In a unanimous ruling on Tuesday, a three-judge panel on the D.C. Circuit Court of Appeals struck down the Environmental Protection Agency’s rule, known as the Affordable Clean Energy rule, and sent it back to the agency for a rewrite.

The court’s ruling opens the door for the incoming Biden team to set tighter carbon controls for power plants much more quickly. President-elect Joe Biden has promised the most aggressive climate agenda of any president, and he has pledged to move toward a carbon-free power sector by 2035.

His incoming EPA team will now be able to start work immediately on stricter carbon emissions limits rather than taking many months to peel back the Trump-era rule first.

EPA Administrator Andrew Wheeler had touted the Affordable Clean Energy rule as a crowning achievement of the Trump administration’s deregulatory push. The rule replaced the Obama-era centerpiece climate rule, called the Clean Power Plan, which had set first-time carbon emissions limits for the power sector.

(Dataset excerpts)
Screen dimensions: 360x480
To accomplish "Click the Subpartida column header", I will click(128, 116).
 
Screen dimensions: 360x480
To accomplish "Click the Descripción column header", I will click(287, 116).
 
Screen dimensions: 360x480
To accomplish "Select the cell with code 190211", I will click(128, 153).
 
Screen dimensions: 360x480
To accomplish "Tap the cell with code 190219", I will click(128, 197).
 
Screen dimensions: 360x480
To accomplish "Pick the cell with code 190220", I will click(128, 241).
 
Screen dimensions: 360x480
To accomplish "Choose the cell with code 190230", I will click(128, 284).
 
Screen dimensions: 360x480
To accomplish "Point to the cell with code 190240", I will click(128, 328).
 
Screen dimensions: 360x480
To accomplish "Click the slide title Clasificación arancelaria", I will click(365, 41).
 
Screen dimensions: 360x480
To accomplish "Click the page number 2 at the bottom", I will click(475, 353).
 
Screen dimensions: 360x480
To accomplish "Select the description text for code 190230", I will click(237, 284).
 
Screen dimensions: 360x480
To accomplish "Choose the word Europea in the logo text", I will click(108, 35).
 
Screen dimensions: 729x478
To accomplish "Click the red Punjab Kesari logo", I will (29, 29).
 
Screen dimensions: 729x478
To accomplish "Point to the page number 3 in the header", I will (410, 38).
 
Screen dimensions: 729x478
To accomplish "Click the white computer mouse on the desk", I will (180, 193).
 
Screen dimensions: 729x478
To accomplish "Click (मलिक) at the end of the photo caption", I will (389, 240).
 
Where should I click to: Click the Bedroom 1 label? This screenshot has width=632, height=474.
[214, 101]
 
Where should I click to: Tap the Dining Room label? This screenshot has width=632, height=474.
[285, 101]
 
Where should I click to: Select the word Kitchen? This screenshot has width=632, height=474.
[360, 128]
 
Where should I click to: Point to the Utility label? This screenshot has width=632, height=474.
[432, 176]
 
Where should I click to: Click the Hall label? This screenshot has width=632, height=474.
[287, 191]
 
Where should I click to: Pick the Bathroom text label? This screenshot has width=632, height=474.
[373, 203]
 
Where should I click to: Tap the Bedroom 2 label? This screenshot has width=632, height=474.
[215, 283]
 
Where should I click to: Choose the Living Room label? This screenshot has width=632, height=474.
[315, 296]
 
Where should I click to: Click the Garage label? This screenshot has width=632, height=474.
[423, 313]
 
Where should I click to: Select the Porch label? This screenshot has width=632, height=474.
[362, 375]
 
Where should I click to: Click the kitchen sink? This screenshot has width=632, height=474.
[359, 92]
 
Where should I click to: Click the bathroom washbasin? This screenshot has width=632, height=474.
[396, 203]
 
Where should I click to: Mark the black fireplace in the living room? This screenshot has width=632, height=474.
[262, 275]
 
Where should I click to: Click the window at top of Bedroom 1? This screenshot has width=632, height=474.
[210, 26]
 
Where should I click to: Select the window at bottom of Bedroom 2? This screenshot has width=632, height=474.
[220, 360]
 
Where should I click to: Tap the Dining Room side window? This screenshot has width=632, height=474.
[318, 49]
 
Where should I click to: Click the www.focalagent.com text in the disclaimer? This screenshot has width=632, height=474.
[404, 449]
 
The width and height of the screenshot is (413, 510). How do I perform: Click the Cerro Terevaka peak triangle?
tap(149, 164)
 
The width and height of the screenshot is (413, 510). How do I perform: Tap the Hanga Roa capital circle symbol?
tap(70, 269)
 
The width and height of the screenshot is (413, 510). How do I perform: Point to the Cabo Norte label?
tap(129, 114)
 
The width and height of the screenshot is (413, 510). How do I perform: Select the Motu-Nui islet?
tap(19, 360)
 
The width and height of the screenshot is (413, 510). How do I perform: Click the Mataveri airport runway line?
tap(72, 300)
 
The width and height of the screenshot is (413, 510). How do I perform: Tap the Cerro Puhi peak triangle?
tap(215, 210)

(Goals)
- A) Answer these questions about the excerpt on the EPA rule ruling:
(i) Which court's panel struck down the Affordable Clean Energy rule?
(ii) By what year has Biden pledged to move toward a carbon-free power sector?
(iii) What was the Obama-era rule that the Affordable Clean Energy rule replaced?
- B) Find each line of the records that contains the word "peak" and copy it out.
The text and the records have nothing to do with each other.

(Answer set)
- A)
(i) A three-judge panel on the D.C. Circuit Court of Appeals
(ii) 2035
(iii) The Clean Power Plan

- B)
The width and height of the screenshot is (413, 510). How do I perform: Click the Cerro Terevaka peak triangle?
The width and height of the screenshot is (413, 510). How do I perform: Tap the Cerro Puhi peak triangle?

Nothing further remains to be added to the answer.